Here is a blog post by Robert McDougall from Beck Greener, patent and trademark attorneys. We’ve been mentioning to a few people that the Patent Box offers a new use for patents in the UK, and we thought it only natural to get a patent attorney to weigh on the issue.
The following is a short discussion on general IP issues and to add to what Grant Tree has said on the Patent Box on this Blog.
General Intellectual Property (IP) considerations
Overall, when you start a company or develop a new project or service, it is advisable to consider the IP aspects of what you are doing before you start making progress in product development, branding strategy or start talking to third parties. ‘Consideration’ does not necessarily have to result in spending money in obtaining your own IP, but should at least be consideration of whether or not you are possibly infringing other people’s IP. For example, does your new company name or brand name infringe any third party registered trade marks? Does your intended product infringe any third party patents or registered designs?
When to consider filing for one or more patent applications?
Whilst certain start-up companies are not interested in patents at the outset because of other significant start-up costs, some companies may want to consider filing for one or more patent applications at a far earlier stage. This is especially the case for those companies who intend to roll out their inventive product quickly and wish to provide some form of protection to the product and optionally wish to take advantage of the Patent Box.
As soon as a company makes their invention publicly available in any way, for example selling a product incorporating the invention such that the invention is derivable from the product, discussing the invention un-confidentially at a business meeting etc., that public disclosure can be used to invalidate patent rights that the company files for afterwards. The golden rule for seeking patent protection is to file your patent application before making such disclosures. If you need to talk to external parties at an early stage in product development, make sure such discussions are in strict confidence. A non-disclosure agreement is an advisable option.
The costs of patenting your invention can vary greatly. The primary causes of this variability come from the country coverage you want patent protection in, the complexity of your invention and how much argumentation is required with the relevant patent offices to get your patent application to grant. The country coverage is under your control and the invention complexity is often primarily dependent upon your technology field and the particular invention. However, in typical patent prosecution where a company is seeking to obtain the broadest protection for their invention, one of the biggest unknown variables at the outset is the degree of argumentation required with the patent office examining the patent application/s. The reason for this is that the patent examiner will search for relevant earlier disclosures (prior art) and, more commonly than not, will provide objections to the breadth of scope of your protection. If the examiner finds no relevant objections, or the objections are dealt with simply, then the costs of prosecuting your patent application are reduced. If however the patent examiner finds a large amount of relevant material and raises many objections, the costs increase.

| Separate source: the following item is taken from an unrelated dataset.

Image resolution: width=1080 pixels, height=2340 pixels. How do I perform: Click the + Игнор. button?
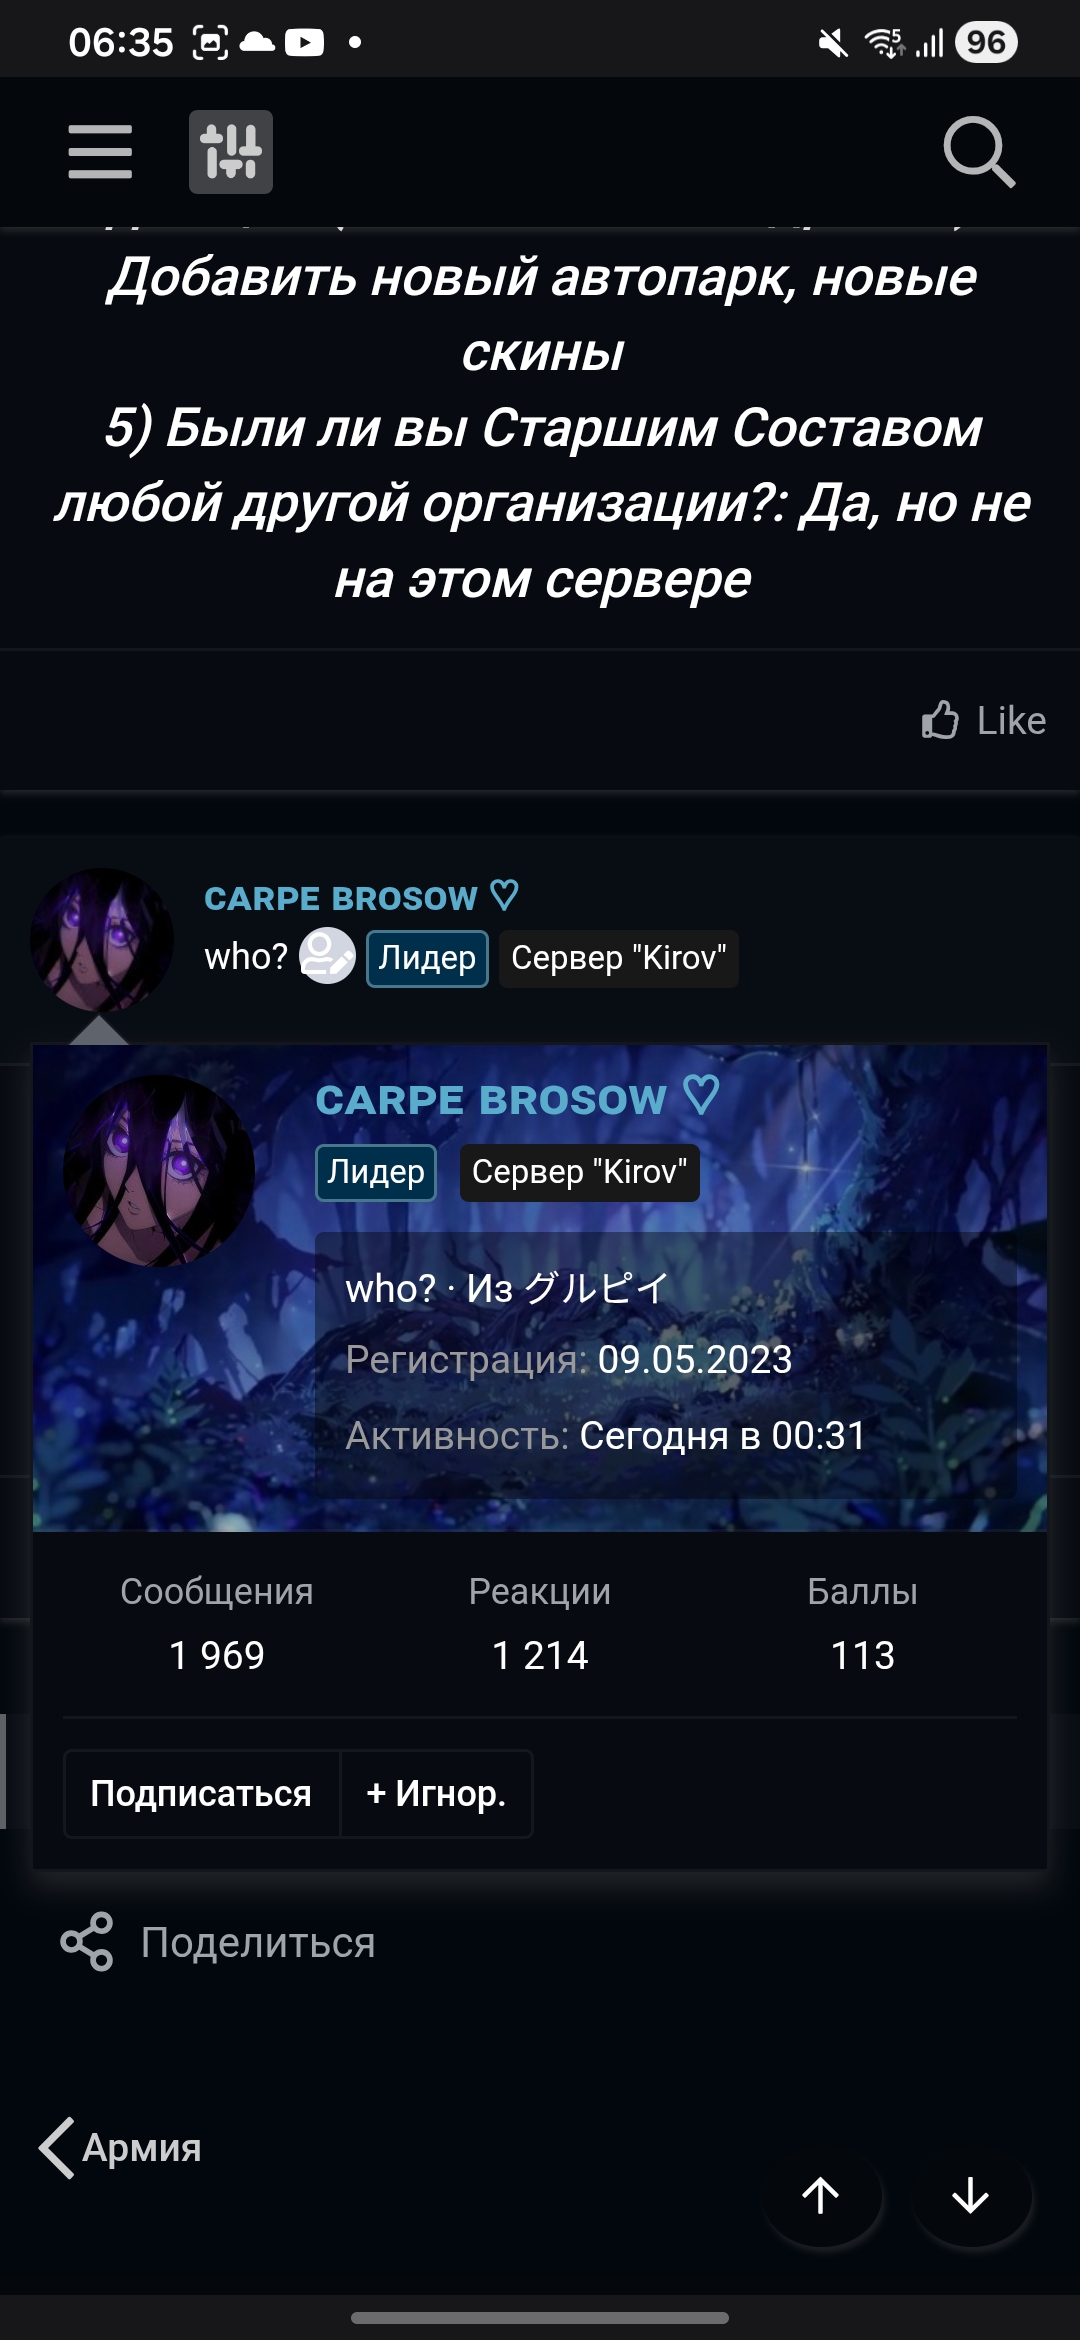[436, 1794]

The Patent box and its associated patent costs
If a company wishes to obtain a patent primarily for taking advantage of the Patent Box, the costs associated with obtaining that patent have a greater likelihood of being lower than in typical patent prosecution. This comes about because of two main factors:
- Companies only require a single “qualifying patent” associated with the product that they wish to claim relief on. A qualifying patent can be a UK or European patent, or a patent granted from certain EEA countries. In comparison to patents granted elsewhere, obtaining a UK patent can be relatively fast and inexpensive.
- The provisions of the Patent Box require that the product, that you are seeking tax relief on, is covered by the granted claims of a qualifying patent regardless of how broad the scope of protection your granted patent has. A ‘Patent box’ oriented patent application can therefore be drafted with patent claims that are sufficiently ‘narrow’ in protective scope, but still cover the product. Drafting the claims in this manner typically reduces the available objections the examiner can raise based on prior art, thus giving a greater possibility of your patent application going to grant in a faster time and with reduced costs.
The figure of £10,000+ for obtaining a ‘patent’ is typically more common when filing a patent application at the European Patent Office (EPO) and seeking ‘broad’ protection. Obtaining a UK patent by filing a ‘narrow’ Patent box oriented application at the UK intellectual Property Office (UKIPO) will typically costs less than £10,000, in some circumstances less than £5000.
Dr Robert McDougall
UK and European Patent Attorney.
[The above comments are not intended to be taken as detailed legal advice.]